● **ZADANIE**:
Proszę przetłumaczyć na język angielski zdanie z tekstu o rządach wojskowych w Egipcie: „Uchwalane są drakońskie prawa ograniczające swobody polityczne, a przeciwnicy polityczni lądują za kratkami.”

===== DOKUMENT

Wojskowe władze w Egipcie przykręcają śrubę społeczeństwu. Przy miliardowym wsparciu ze strony USA
Rządząca Egiptem armia pod pretekstem "wojny z terroryzmem" przykręca śrubę społeczeństwu, umacniając swoją władzę. Amerykanie przyznają wprost, że demokracja i prawa człowieka mają się nad Nilem coraz gorzej, ale i tak wspierają egipski reżim miliardami dolarów.
29.09.2015 | aktual.: 29.09.2015 18:07
Przed tygodniem egipska armia poinformowała o zakończeniu pierwszego etapu wielkiej ofensywy wojska i sił bezpieczeństwa wymierzonej w panoszących się na Półwyspie Synaj dżihadystów. Władze odtrąbiły pełny sukces trwającej 16 dni kampanii - zabito ponad 500 bojowników, niszcząc ich kryjówki i składy broni. Doniesień tych jednak nie sposób zweryfikować, bo na obszar operacji od tygodni nie są wpuszczani przedstawiciele niezależnych mediów.
Jedno jest pewne - wywodzący się z armii i rządzący Egiptem od 2013 roku prezydent Abd al-Fattah as-Sisi pod pretekstem "wojny z terroryzmem" przykręca śrubę społeczeństwu i konsoliduje swoją władzę. Uchwalane są drakońskie prawa ograniczające swobody polityczne, a przeciwnicy polityczni lądują za kratkami.
Islamistyczna rewolta
Gen. Sisi stanął na czele egipskiego państwa, gdy armia pod jego wodzą obaliła wywodzącego się z Bractwa Muzułmańskiego Mohameda Mursiego, pierwszego demokratycznie wybranego prezydenta Egiptu. Choć prawdzie trzeba oddać, że wojskowy zamach stanu odbył się przy poparciu dużej części społeczeństwa, sprzeciwiającej się próbom islamizacji państwa pod rządami Bractwa.
Po obaleniu Mursiego nowa władza zabrała się za rozprawę z rodzimymi islamistami, co rozpaliło tlącą się na Półwyspie Synaj dżihadystyczną rewoltę. Późniejsze utworzenie Państwa Islamskiego, promieniującego swoją ideologią na cały Bliski Wschód, tylko dolało oliwy do ognia. Obecnie walkę przeciwko władzom w Kairze prowadzi szereg ugrupowań fundamentalistycznych, jednak najpoważniejsze zagrożenie stanowi Ansar Bajt al-Makdis (zwani też "Stronnikami Jerozolimy"), które przed rokiem przyłączyło się do ISIS, stając się jego filią na egipskiej ziemi.

==========
===== ZAPISANE DANE

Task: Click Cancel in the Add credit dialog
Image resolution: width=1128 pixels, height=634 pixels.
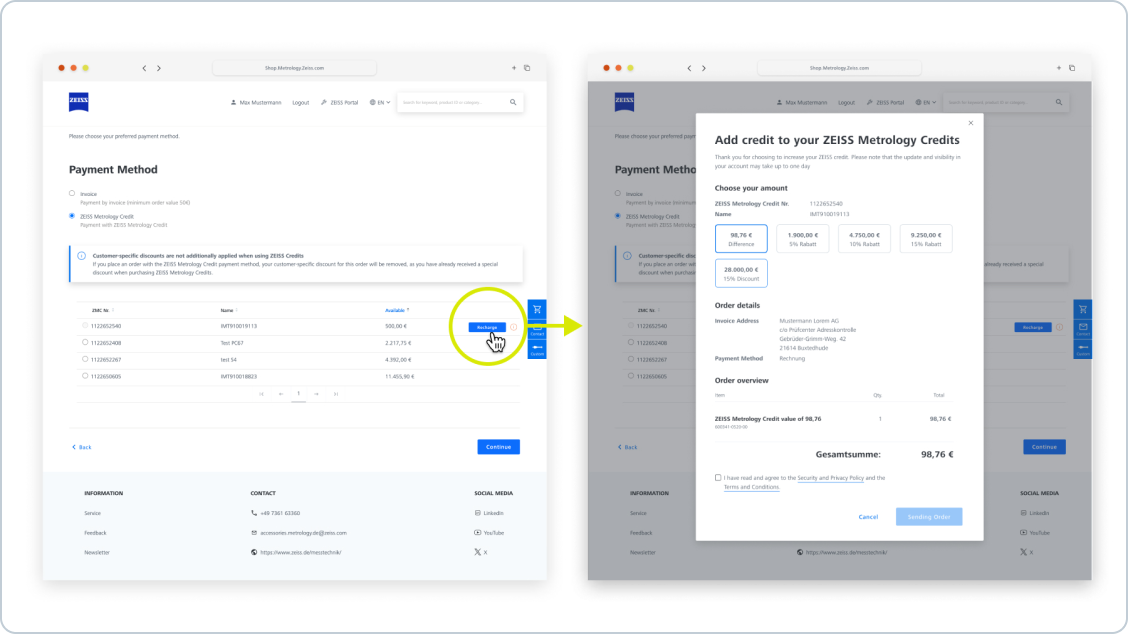Action: coord(868,517)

==========

● **ROZWIĄZANIE**:
Draconian laws restricting political freedoms are being passed, and political opponents end up behind bars.